## Exercise description
Restate the entries below word for word, leaving nothing out.

--- --- ---

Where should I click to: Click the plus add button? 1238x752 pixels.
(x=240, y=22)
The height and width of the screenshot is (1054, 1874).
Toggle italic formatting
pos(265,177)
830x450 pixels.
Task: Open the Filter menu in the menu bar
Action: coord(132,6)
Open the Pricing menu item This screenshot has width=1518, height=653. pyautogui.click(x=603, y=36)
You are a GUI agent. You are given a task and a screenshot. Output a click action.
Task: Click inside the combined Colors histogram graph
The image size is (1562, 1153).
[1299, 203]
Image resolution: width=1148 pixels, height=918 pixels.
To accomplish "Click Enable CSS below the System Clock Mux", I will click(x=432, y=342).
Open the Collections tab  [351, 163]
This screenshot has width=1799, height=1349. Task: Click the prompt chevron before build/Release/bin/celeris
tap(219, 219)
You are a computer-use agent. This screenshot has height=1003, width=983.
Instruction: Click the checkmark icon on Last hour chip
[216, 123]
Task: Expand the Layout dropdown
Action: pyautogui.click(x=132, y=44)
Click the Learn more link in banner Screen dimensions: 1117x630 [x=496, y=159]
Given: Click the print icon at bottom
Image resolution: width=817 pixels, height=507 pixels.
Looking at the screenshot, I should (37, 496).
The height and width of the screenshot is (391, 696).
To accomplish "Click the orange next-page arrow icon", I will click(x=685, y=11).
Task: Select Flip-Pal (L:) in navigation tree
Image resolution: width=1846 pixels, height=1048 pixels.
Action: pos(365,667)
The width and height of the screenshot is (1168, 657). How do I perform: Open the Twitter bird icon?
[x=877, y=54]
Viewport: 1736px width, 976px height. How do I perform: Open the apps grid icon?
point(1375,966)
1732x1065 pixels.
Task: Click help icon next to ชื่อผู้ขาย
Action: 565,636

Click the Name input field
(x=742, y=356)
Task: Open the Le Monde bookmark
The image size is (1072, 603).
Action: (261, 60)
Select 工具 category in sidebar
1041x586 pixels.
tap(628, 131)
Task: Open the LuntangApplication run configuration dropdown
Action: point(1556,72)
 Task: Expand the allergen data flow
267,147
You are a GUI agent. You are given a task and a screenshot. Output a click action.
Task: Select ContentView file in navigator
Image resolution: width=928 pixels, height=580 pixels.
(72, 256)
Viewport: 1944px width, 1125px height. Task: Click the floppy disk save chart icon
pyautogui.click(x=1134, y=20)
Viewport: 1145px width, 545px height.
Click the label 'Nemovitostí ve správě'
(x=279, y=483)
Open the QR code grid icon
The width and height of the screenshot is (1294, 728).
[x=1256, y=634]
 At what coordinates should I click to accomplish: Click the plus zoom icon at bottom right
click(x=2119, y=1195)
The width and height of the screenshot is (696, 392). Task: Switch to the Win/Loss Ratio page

--- --- ---

## Exercise output
Where should I click to: Click the plus add button? 1238x752 pixels.
(x=240, y=22)
The height and width of the screenshot is (1054, 1874).
Toggle italic formatting
pos(265,177)
830x450 pixels.
Task: Open the Filter menu in the menu bar
Action: coord(132,6)
Open the Pricing menu item This screenshot has width=1518, height=653. pyautogui.click(x=603, y=36)
You are a GUI agent. You are given a task and a screenshot. Output a click action.
Task: Click inside the combined Colors histogram graph
The image size is (1562, 1153).
[1299, 203]
Image resolution: width=1148 pixels, height=918 pixels.
To accomplish "Click Enable CSS below the System Clock Mux", I will click(x=432, y=342).
Open the Collections tab  [351, 163]
This screenshot has width=1799, height=1349. Task: Click the prompt chevron before build/Release/bin/celeris
tap(219, 219)
You are a computer-use agent. This screenshot has height=1003, width=983.
Instruction: Click the checkmark icon on Last hour chip
[216, 123]
Task: Expand the Layout dropdown
Action: pyautogui.click(x=132, y=44)
Click the Learn more link in banner Screen dimensions: 1117x630 [x=496, y=159]
Given: Click the print icon at bottom
Image resolution: width=817 pixels, height=507 pixels.
Looking at the screenshot, I should (37, 496).
The height and width of the screenshot is (391, 696).
To accomplish "Click the orange next-page arrow icon", I will click(x=685, y=11).
Task: Select Flip-Pal (L:) in navigation tree
Image resolution: width=1846 pixels, height=1048 pixels.
Action: pos(365,667)
The width and height of the screenshot is (1168, 657). How do I perform: Open the Twitter bird icon?
[x=877, y=54]
Viewport: 1736px width, 976px height. How do I perform: Open the apps grid icon?
point(1375,966)
1732x1065 pixels.
Task: Click help icon next to ชื่อผู้ขาย
Action: 565,636

Click the Name input field
(x=742, y=356)
Task: Open the Le Monde bookmark
The image size is (1072, 603).
Action: (261, 60)
Select 工具 category in sidebar
1041x586 pixels.
tap(628, 131)
Task: Open the LuntangApplication run configuration dropdown
Action: point(1556,72)
 Task: Expand the allergen data flow
267,147
You are a GUI agent. You are given a task and a screenshot. Output a click action.
Task: Select ContentView file in navigator
Image resolution: width=928 pixels, height=580 pixels.
(72, 256)
Viewport: 1944px width, 1125px height. Task: Click the floppy disk save chart icon
pyautogui.click(x=1134, y=20)
Viewport: 1145px width, 545px height.
Click the label 'Nemovitostí ve správě'
(x=279, y=483)
Open the QR code grid icon
The width and height of the screenshot is (1294, 728).
[x=1256, y=634]
 At what coordinates should I click to accomplish: Click the plus zoom icon at bottom right
click(x=2119, y=1195)
The width and height of the screenshot is (696, 392). Task: Switch to the Win/Loss Ratio page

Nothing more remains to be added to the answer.